(bkz: bağdatta kurşunlanarak ölmek)
gerçekten bunu yazarken çok üzülüyorum ama yapabilecek bir şeyler olmadığını düşündükçe elimizi kolumuzu bağlayanlara küfür edememenin sinirini yaşıyorum.
bende o cocuklardan biri olabilirdim.Belkide şanslıyım beni bilenlerin gözünde ama hiç değil. asıl vatanının neresi oldugunu bilememek ve hiçbir akrabanı tanımadan öldüğünü bilmek ve her bayram aglamak..
bu ne mi? Turkiye'de olup ama bagdatta cocuk olmaktır.
güneşin doğudan battığını, paramparça bulutları, salı pazarı değil can pazarını, gazi olan bebekleri, piyon olduğunu ve kan yağmurlarını gören çocuktur.
ölümün kol gezdiği bir şehirde çocuk olmaya çalışmaktır.

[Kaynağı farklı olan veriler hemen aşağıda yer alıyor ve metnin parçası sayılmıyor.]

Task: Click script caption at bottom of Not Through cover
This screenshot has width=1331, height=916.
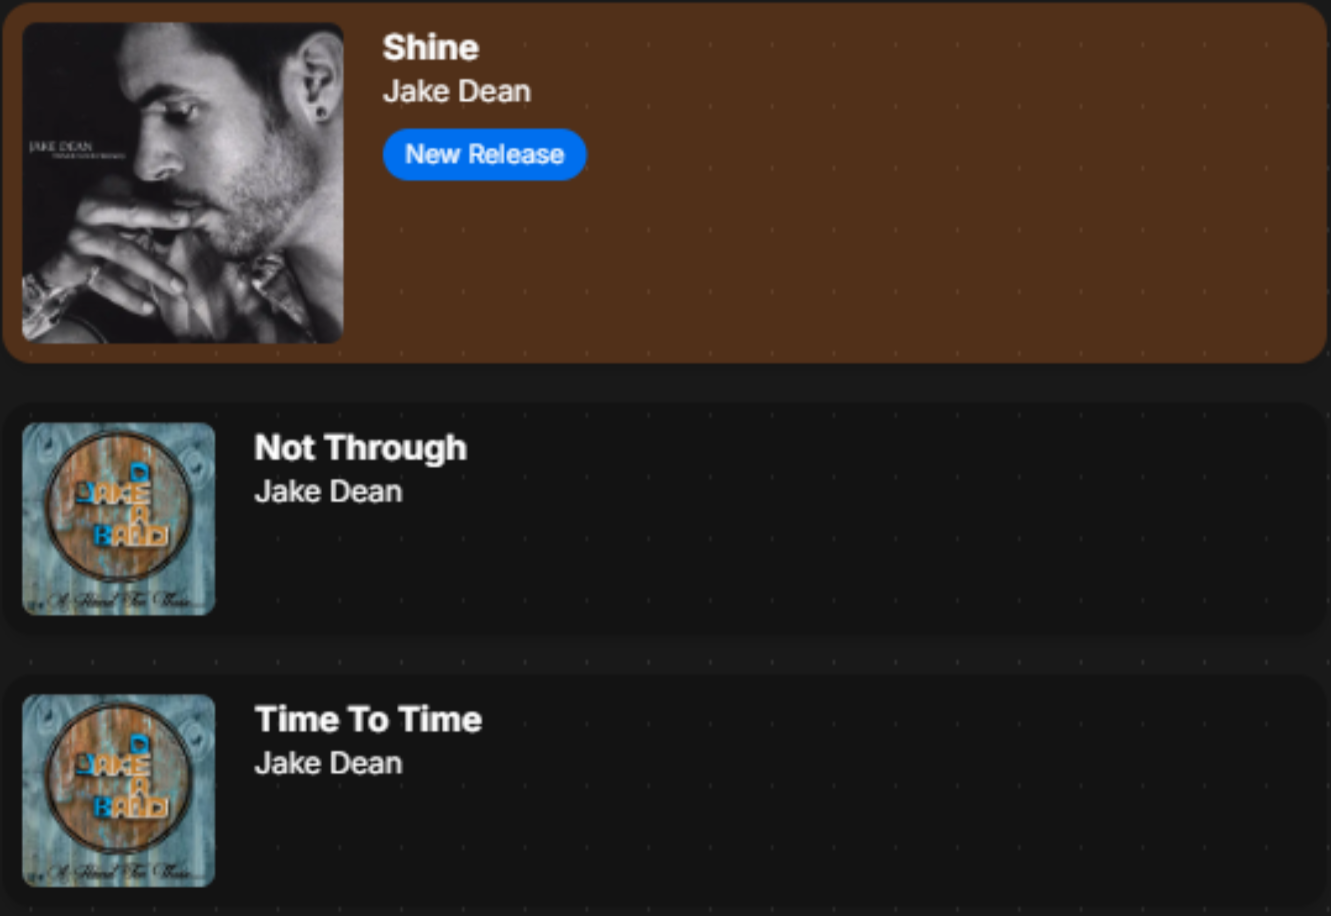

kendi evinizde, yurdunuzda, sürekli birilerinin çaldığı çocukluğunuzu, mayınların, füzelerin arasında aramaktır.
saklambaç oyununu ancak yıkık evlerin harabelerinde oynayabilmektir.
gördüğünüz her saddam hüseyin resmini yırtmak istemek, her asker üniformalı insana çocuk aklınızla hınçlanmaktır.

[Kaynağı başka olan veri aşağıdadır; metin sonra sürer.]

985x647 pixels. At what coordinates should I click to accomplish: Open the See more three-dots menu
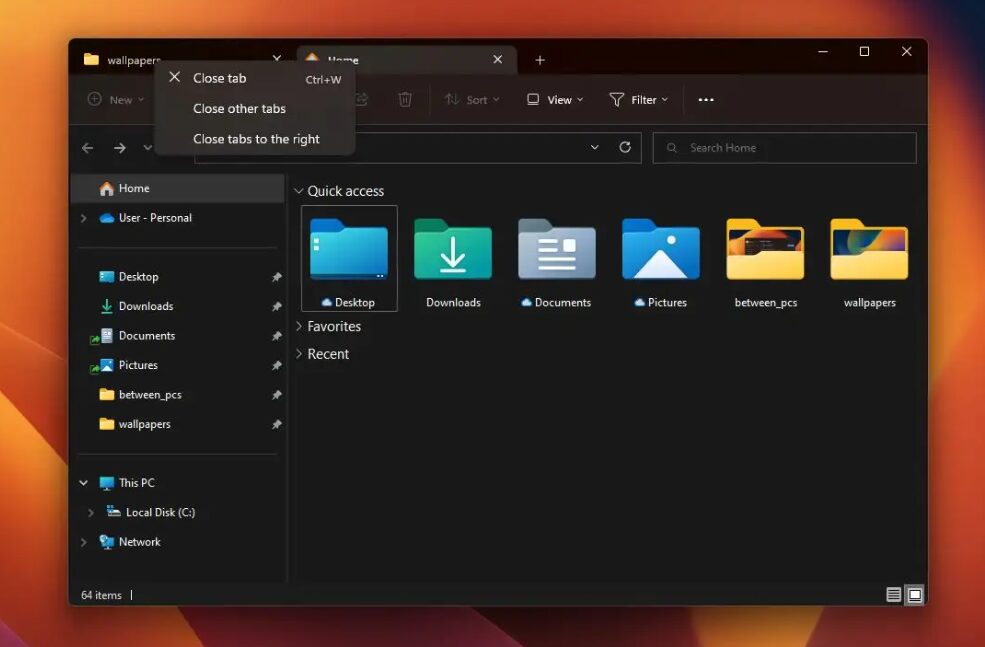pos(706,100)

bağdat'ta çocuk olmak..modern tiranların oyun alanı olmuş bir coğrafyada, yüreğinde her daim aynı korkuyla ve asla bir çocuğun umarsızlığına sahip olamadan hayata tutunmaya çalışmaktır.
çocukluk nedir bilmemek, çocuk olmanın gerektirdiği her türlü oyundan, şekerden, çizgi filmlerden, arkadaşlardan, okuldan, yaramazlıklardan nasiplenememek, hayatın en önemli dönemi olan çocukluğu es geçip, büyük olmaya adım atmaktır.
anne veya babanızın ölme ihtimalinin yüksek olmasıdır.
uykulardan patlama sesleriyle uyanmaktır.
hayal bile kuramamaktır.
kendi evindeyken deplasmanda olmaktır.
saddam hüseyini sevmemek, amerika'dan nefret etmektir bağdat da çocuk olmak.